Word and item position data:
----
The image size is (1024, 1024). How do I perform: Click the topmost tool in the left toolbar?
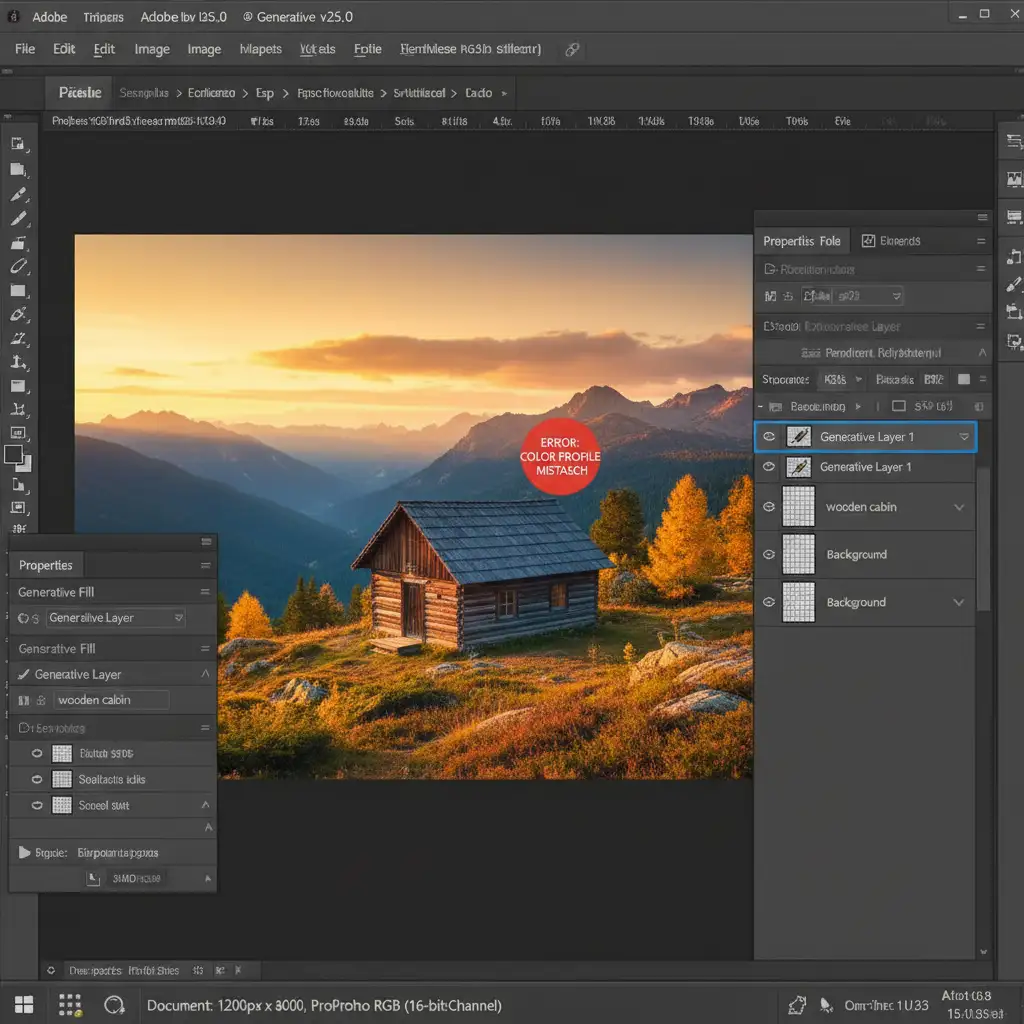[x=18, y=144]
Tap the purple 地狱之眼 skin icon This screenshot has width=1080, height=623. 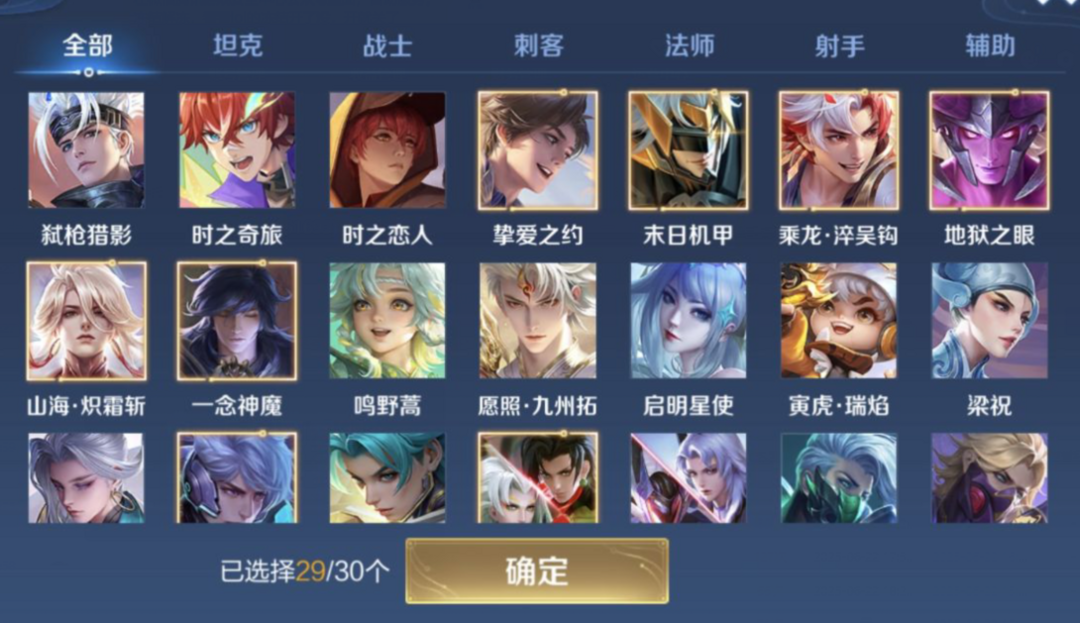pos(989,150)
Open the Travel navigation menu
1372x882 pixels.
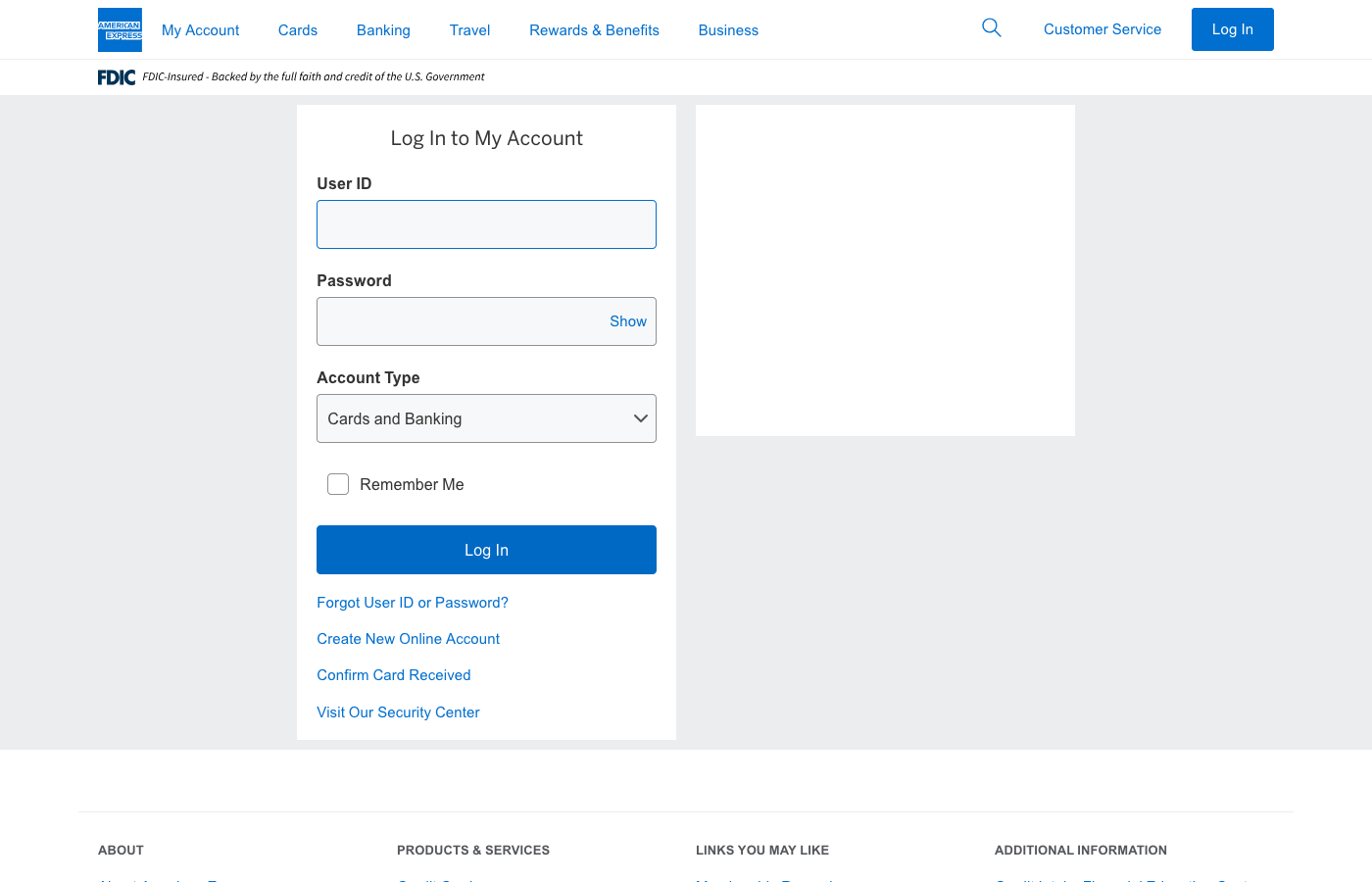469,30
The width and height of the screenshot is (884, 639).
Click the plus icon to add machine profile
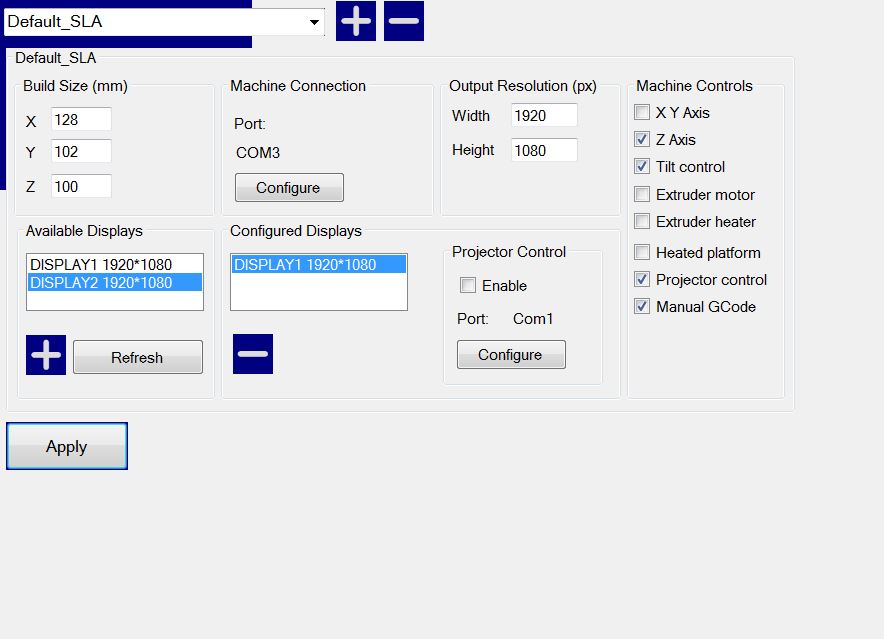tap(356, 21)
----
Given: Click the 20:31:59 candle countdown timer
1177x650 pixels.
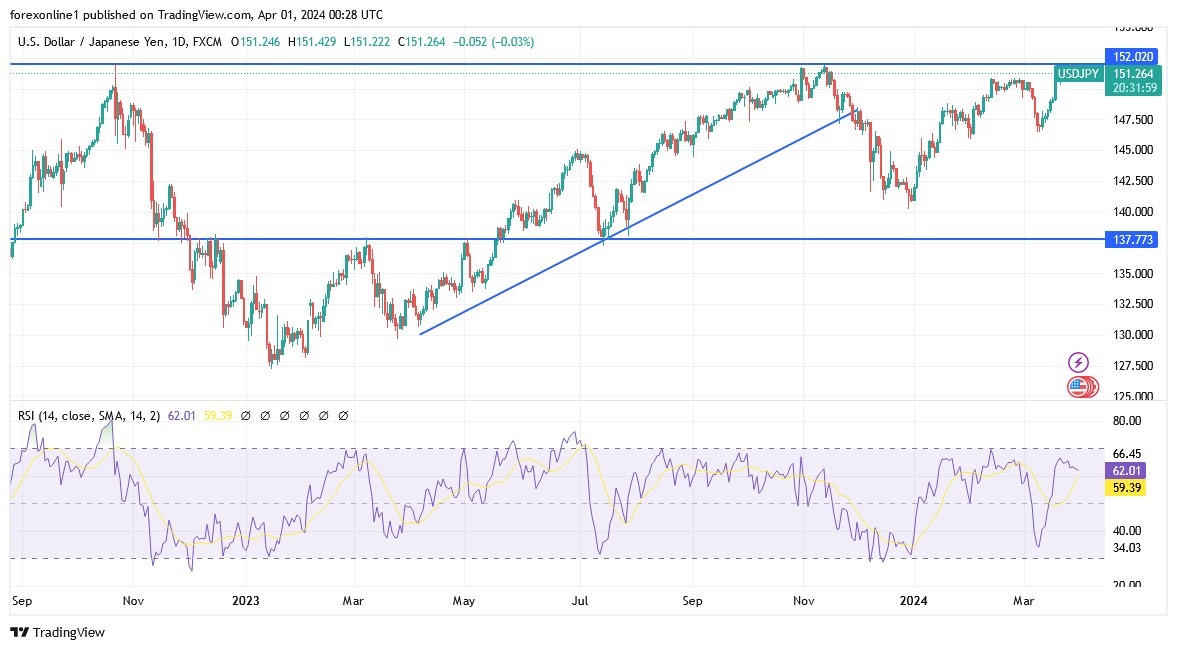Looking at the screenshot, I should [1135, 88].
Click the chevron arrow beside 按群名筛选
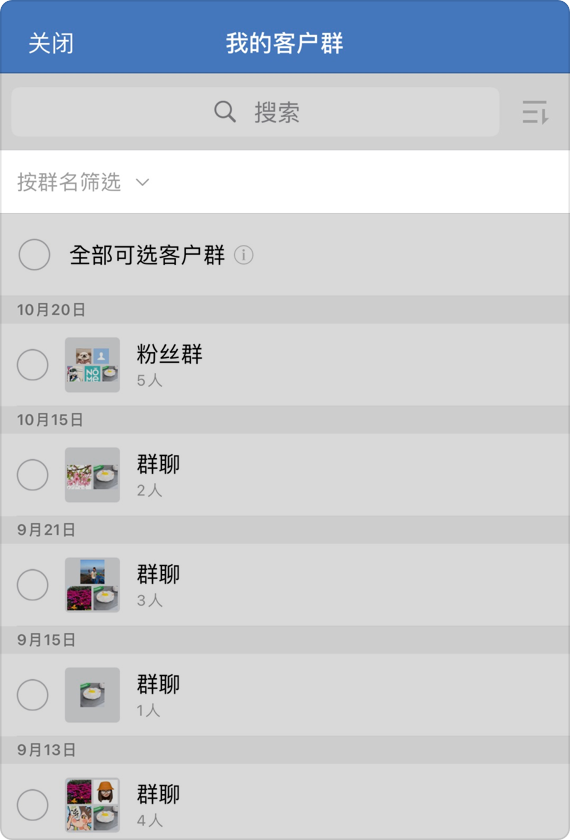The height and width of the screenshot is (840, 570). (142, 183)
----
Copy each line of the items above that contains the word "Click".

Solved problem:
The image size is (1024, 1024). How do I perform: Click the topmost tool in the left toolbar?
Click the plus icon to add machine profile
Given: Click the 20:31:59 candle countdown timer
Click the chevron arrow beside 按群名筛选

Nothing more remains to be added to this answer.